La Línea A del Metro de Los Ángeles ha marcado un hito global en la ingeniería de transporte al convertirse en el sistema de tren ligero más largo de todo el mundo en 2023. Gracias a una reciente expansión que demandó un financiamiento de 1.500 millones de dólares, el corredor ahora alcanza una longitud total de 48,5 millas (78 kilómetros). Sin embargo, este crecimiento no se detiene aquí; para el año 2031, se proyecta que la red incorpore estaciones adicionales en Claremont y Montclair, lo que elevaría su extensión final a las 58 millas (93 kilómetros), según los planes de desarrollo regional.
Un legado que inició en 1990
La trayectoria de esta vía, conocida anteriormente como la Línea Azul, comenzó su operación en 1990, posicionándose desde entonces como un eje fundamental para la movilidad ferroviaria en la metrópoli de Los Ángeles. A lo largo de las décadas, el trayecto ha experimentado diversas fases de integración. Un paso decisivo ocurrió en 2014 con la construcción de un túnel estratégico en el centro de la ciudad, facilitando la unión del tramo original con el corredor Union Station–Pasadena–Azusa, que solía operar bajo la identidad de la Línea L.

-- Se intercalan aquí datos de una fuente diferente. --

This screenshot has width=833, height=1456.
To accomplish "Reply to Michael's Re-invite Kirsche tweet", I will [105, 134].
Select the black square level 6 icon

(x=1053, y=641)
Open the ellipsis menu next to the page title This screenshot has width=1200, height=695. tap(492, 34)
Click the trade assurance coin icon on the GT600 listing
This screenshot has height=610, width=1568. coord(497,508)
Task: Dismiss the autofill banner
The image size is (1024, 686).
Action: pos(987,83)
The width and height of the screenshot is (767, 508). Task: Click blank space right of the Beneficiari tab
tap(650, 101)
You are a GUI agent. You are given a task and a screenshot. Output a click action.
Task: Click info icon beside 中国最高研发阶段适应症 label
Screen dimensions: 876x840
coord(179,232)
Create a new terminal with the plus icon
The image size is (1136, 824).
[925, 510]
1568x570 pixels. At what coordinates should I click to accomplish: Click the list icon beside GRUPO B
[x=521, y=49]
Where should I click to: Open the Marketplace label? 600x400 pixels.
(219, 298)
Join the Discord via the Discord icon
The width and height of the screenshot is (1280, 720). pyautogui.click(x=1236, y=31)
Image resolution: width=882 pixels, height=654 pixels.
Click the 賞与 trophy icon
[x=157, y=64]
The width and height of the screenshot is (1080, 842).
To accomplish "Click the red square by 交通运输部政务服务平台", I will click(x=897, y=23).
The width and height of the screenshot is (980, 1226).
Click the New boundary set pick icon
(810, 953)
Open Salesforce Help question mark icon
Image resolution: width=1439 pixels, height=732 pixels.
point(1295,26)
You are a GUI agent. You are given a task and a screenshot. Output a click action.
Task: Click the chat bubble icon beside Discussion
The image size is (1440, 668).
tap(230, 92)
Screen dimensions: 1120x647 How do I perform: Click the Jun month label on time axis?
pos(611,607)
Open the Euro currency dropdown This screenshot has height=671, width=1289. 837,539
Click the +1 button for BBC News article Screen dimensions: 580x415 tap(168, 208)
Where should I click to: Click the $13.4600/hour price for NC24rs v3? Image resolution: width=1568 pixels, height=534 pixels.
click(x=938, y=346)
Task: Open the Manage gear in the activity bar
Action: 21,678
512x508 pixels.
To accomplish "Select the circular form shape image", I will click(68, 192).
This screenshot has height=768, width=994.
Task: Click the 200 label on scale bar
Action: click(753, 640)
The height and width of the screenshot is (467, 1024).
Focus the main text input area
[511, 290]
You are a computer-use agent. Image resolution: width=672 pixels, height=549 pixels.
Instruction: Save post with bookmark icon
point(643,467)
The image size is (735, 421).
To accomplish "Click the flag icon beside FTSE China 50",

Esta fusión administrativa y operativa se completó formalmente el año pasado, permitiendo que la Línea A superara la marca del Coast Tram de Bélgica. El sistema europeo ostentaba previamente el récord mundial con una extensión de 42 millas, cifra que ahora queda relegada ante la magnitud del proyecto californiano. La meta principal de este crecimiento es fomentar una movilidad regional eficiente que logre conectar los sectores periféricos con el núcleo urbano, mitigando al mismo tiempo los problemas de tráfico vehicular.

La etapa más reciente de este ambicioso proyecto añadió 14,6 kilómetros (9 millas) de vía, inaugurando las terminales de Glendora, San Dimas, La Verne/Fairplex y Pomona Norte. Estas nuevas infraestructuras no solo amplían la cobertura geográfica, sino que facilitan el acceso a sitios de alto interés como el parque Raging Waters, Glendora Village, la Universidad de La Verne, el recinto ferial del condado y el dinámico Distrito de las Artes de Pomona.
Impacto estratégico y conectividad regional
Con una inversión que supera los 1.500 millones de dólares en sus tramos más nuevos, la Línea A busca transformar el acceso a servicios básicos y oportunidades educativas. Especialmente para los residentes del corredor oriental de California, la conexión directa con centros culturales y académicos promueve un desarrollo local sin precedentes en una de las áreas más pobladas del estado.
Las proyecciones de uso son optimistas. La Autoridad de Construcción de la Extensión Foothill de la Línea Dorada del Metro estima que el volumen de usuarios en el segmento recientemente habilitado sobrepasará los 8 millones de pasajeros cada año. Esto consolida al tren ligero como la alternativa predilecta para desplazamientos dentro del Valle de San Gabriel y sus zonas aledañas.
El programa Foothill Gold Line y el futuro del proyecto

Actualmente, el desarrollo continúa bajo el esquema del programa Foothill Gold Line. El objetivo a corto plazo es sumar otros 5,1 kilómetros hacia el este, buscando unir Pomona con Claremont y eventualmente con Montclair. No obstante, la planificación divide el trayecto Pomona–Claremont del tramo hacia Montclair para facilitar la gestión de recursos y abordar retos técnicos específicos.
Se prevé que la selección del equipo encargado del diseño y la ingeniería para el segmento hasta Claremont se defina en los próximos meses. Las estimaciones oficiales indican que las faenas constructivas arrancarían en 2027, con la meta de abrir las puertas al público en 2031. Por otro lado, la llegada del tren a Montclair depende de la asignación de presupuestos por parte del condado de San Bernardino. Actualmente, esta última fase se encuentra en una etapa de anteproyecto, reflejando las complejidades financieras y la coordinación necesaria para ejecutar obras de esta envergadura en Estados Unidos.